The vast majority of anal cancers are caused by infection with human papillomavirus (HPV). About 40 HPV types specifically infect the anogenital and upper digestive tract and are sexually transmitted. Most of the time, a healthy immune system will clear the virus, but in some cases infection can persist and lead to anal squamous intraepithelial lesions (SIL). This is particularly common in people living with HIV or people on medications that affect the immune system. Low-grade SIL (or LSIL) include genital warts or condylomata and are considered benign, although they can greatly impact quality of life. High-grade SIL (or HSIL) are anal cancer precursor lesions with the potential to develop into invasive anal cancer over time.

How it starts

Anal cancer starts when healthy cells that form the lining of the anal canal mutate into abnormal cells and grow out of control and do not die. This usually leads to the formation of a lump or mass known as a tumor. These cancerous cells can also invade areas nearby like the sphincter muscles and layers of the anus. It can also spread to other parts of your body. This is known as metastasis. 

Anal cancer is also referred to as squamous cell carcinoma of the anus.

Anal cancer is sometimes confused with rectal cancer because of how close they are anatomically, but the two diseases and treatments are not the same.
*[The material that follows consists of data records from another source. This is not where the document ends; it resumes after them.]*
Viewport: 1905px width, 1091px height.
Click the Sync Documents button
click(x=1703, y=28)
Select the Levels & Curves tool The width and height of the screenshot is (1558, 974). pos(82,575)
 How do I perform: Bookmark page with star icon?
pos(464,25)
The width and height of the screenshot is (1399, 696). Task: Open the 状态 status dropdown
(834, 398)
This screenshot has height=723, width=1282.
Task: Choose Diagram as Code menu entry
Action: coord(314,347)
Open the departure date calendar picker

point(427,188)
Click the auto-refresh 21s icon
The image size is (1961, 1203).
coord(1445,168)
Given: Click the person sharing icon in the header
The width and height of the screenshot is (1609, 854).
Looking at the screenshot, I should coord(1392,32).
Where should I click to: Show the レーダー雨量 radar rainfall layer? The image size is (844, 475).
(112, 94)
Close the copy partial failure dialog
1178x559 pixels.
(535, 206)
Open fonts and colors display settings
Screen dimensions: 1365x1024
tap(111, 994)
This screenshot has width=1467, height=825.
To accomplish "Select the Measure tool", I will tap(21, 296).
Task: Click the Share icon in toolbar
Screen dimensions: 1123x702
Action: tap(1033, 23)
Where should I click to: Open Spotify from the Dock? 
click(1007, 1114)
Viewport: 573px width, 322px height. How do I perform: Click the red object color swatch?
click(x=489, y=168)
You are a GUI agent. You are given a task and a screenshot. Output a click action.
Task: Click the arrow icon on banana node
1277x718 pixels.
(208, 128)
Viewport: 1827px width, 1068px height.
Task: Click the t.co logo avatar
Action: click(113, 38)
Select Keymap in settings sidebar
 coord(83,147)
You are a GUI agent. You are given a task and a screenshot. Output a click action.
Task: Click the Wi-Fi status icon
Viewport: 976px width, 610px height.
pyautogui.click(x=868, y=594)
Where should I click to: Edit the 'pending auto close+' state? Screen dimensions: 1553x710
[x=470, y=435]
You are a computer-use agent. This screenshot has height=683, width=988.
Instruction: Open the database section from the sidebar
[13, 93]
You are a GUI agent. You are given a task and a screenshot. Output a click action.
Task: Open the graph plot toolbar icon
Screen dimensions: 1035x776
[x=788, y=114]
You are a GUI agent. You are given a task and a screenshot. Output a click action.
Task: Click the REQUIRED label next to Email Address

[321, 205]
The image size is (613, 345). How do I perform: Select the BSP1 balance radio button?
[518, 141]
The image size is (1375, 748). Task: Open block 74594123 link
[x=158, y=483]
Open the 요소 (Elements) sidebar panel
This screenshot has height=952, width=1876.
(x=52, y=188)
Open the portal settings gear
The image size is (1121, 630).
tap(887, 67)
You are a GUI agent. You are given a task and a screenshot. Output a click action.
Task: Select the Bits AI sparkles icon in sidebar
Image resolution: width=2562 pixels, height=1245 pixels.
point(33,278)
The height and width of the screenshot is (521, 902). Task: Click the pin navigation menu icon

Human papillomavirus (HPV) is detected in a majority of anal cancers and is the most common cause of anal cancers.

Symptoms of anal cancer

At the earliest stages of anal cancer, sometimes patients will have no symptoms until it grows or spreads. Common symptoms include:

  • Pain, pressure or localized tenderness around anal area that is constant, worsened with bowel movements, or during anal receptive intercourse
  • Change in bowel habits including bleeding from the anus, narrowers stools, bleeding with bowel movements
  • A lump increasing in size around your anal area
  • Pain when sitting for long periods of time, sense of fullness and constant need to evacuate stool
  • Swollen lymph nodes near your anal and/or groin area

There are several causes of these symptoms but is important to urgently follow up with your healthcare provider if you develop any of these symptoms and are at risk for anal cancer.